= List of tasks =
A - Translate this sentence from the adoption story into Spanish: "Now, at age 2, Gisele likes to dance and play with Play-Doh."
B - Turn the paragraph of the adoption story that begins "Smith put in a request to foster Gisele" into a short bulleted list that keeps its main facts.

= Document passage =
>>

Liz Smith always dreamed of becoming a mother, but it hadn’t happened for her yet and then one day while working as the director of nursing at Franciscan Children’s Hospital, everything changed. Smith spotted a baby girl with bright eyes in the Brighton, Massachusetts hospital and was drawn to her. "When I saw her being wheeled down the hall I asked the other nurse 'who is this beautiful angel'"?
After learning eight-month-old Gisele’s story, she was more moved. It turns out the infant was a ward of the state who had been in the hospital for five months being treated forneonatal abstinence syndrome, a result of her mother using heroin, cocaine, and methadone during pregnancy. She only weighed 2 lbs at birth. Social services was trying to place Gisele in foster care and she hadn’t had a single visitor in her five months at the hospital. And despite her health challenges, that’s when Smith decided to foster the baby girl and become her mother.
Smith put in a request to foster Gisele and a few weeks later, she got to take her home. Since then, Gisele’s parents have had their parental rights terminated and no other family members were found who could take the baby. And finally, last October, Smith got to make it official and adopted Gisele. Now, at age 2, Gisele likes to dance and play with Play-Doh. And she loves pizza.
“If you told me a year ago she would be asking for pizza, I would not have believed you,” Smith told TODAY. “It’s just slow progression, but in the right direction.”
“This is the mother-daughter relationship my sister has waited a long time for,” says Phil Smith, Liz’s brother. “God knew they needed each other and it’s plain to see that they have brought a completeness to each other.”

<<

= Stored data entries =
>>

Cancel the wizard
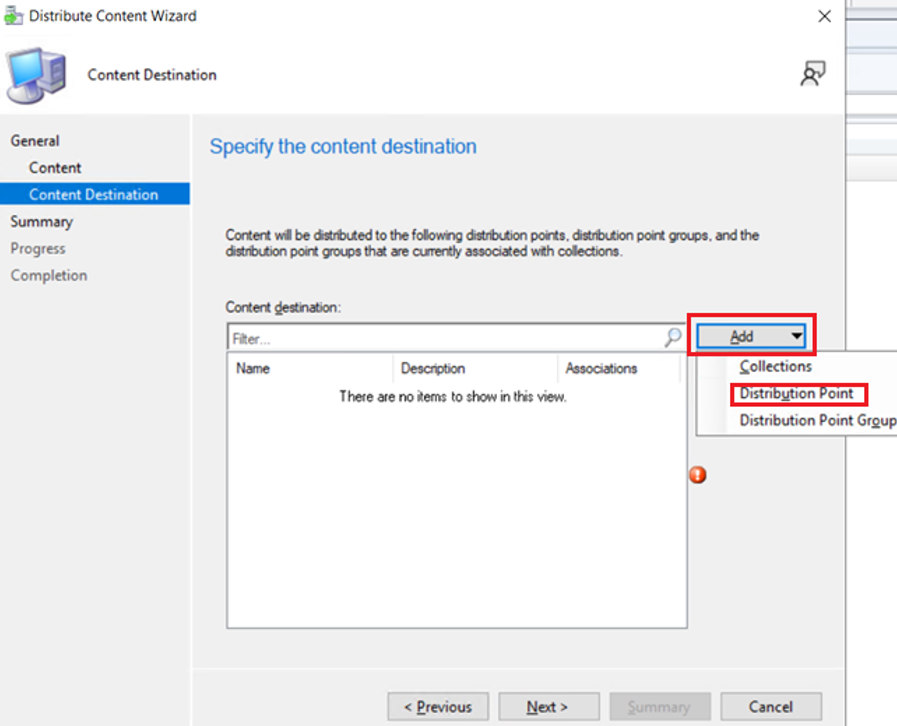Screen dimensions: 897x726 coord(771,707)
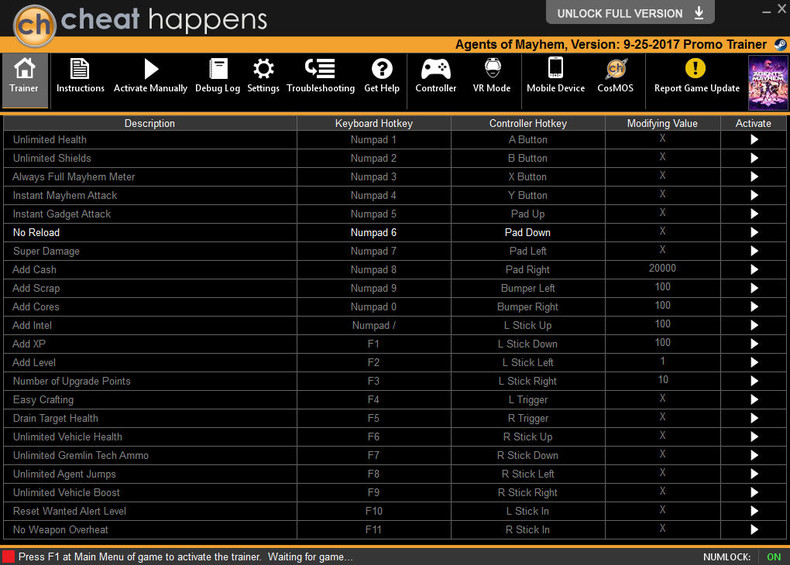Screen dimensions: 790x565
Task: Click Unlock Full Version button
Action: coord(630,13)
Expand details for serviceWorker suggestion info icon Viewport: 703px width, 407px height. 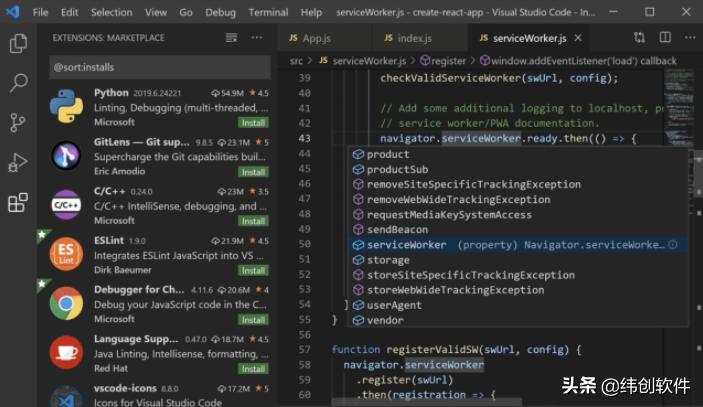tap(673, 244)
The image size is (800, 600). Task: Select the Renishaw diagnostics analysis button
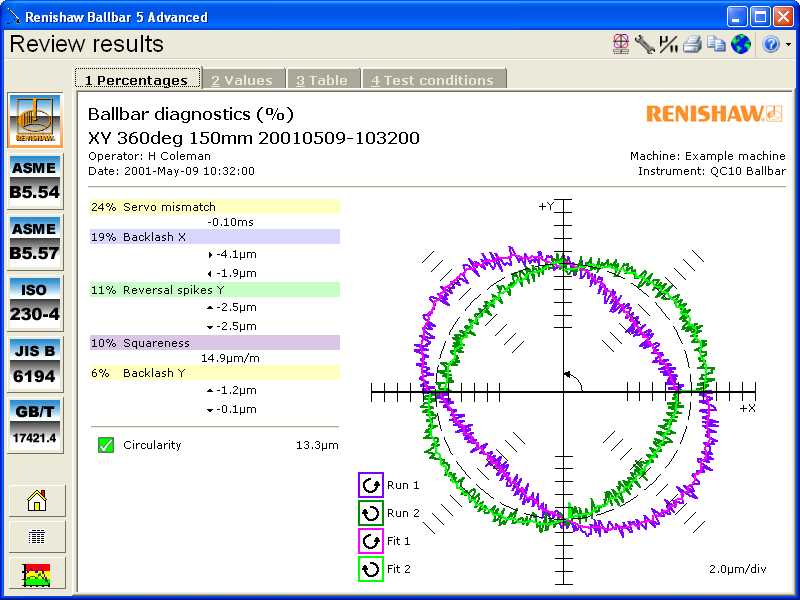tap(35, 120)
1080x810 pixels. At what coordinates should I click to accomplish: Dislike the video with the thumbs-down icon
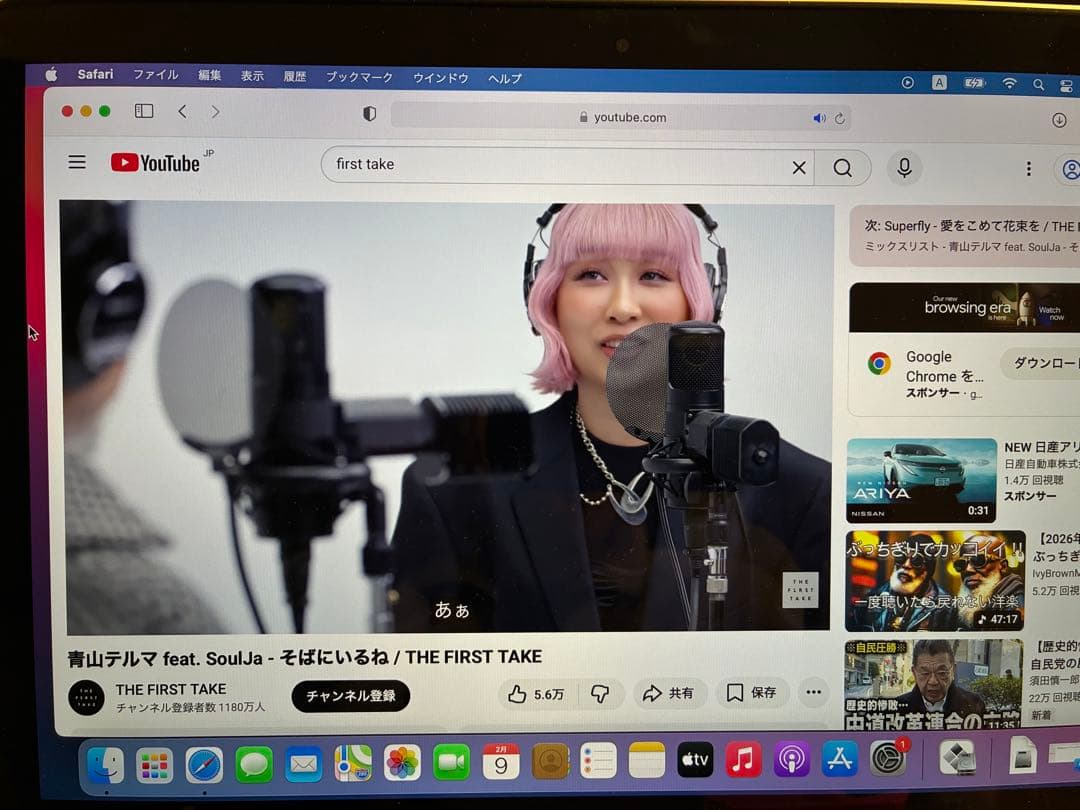pos(601,693)
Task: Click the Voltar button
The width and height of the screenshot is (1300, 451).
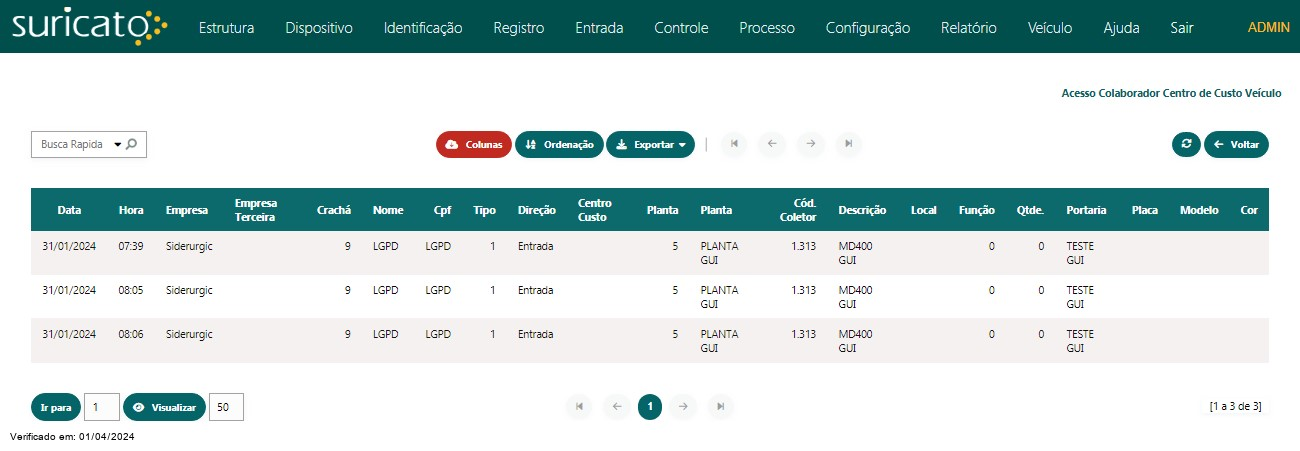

<<

= Responses =
A - Ahora, a los 2 años, a Gisele le gusta bailar y jugar con Play-Doh.

B -
- Smith asked to foster Gisele and took her home a few weeks later.
- Gisele's parents later had their parental rights terminated.
- No other family member who could take the baby was found.
- Last October, Smith adopted Gisele.
- Now 2, Gisele likes dancing, playing with Play-Doh, and pizza.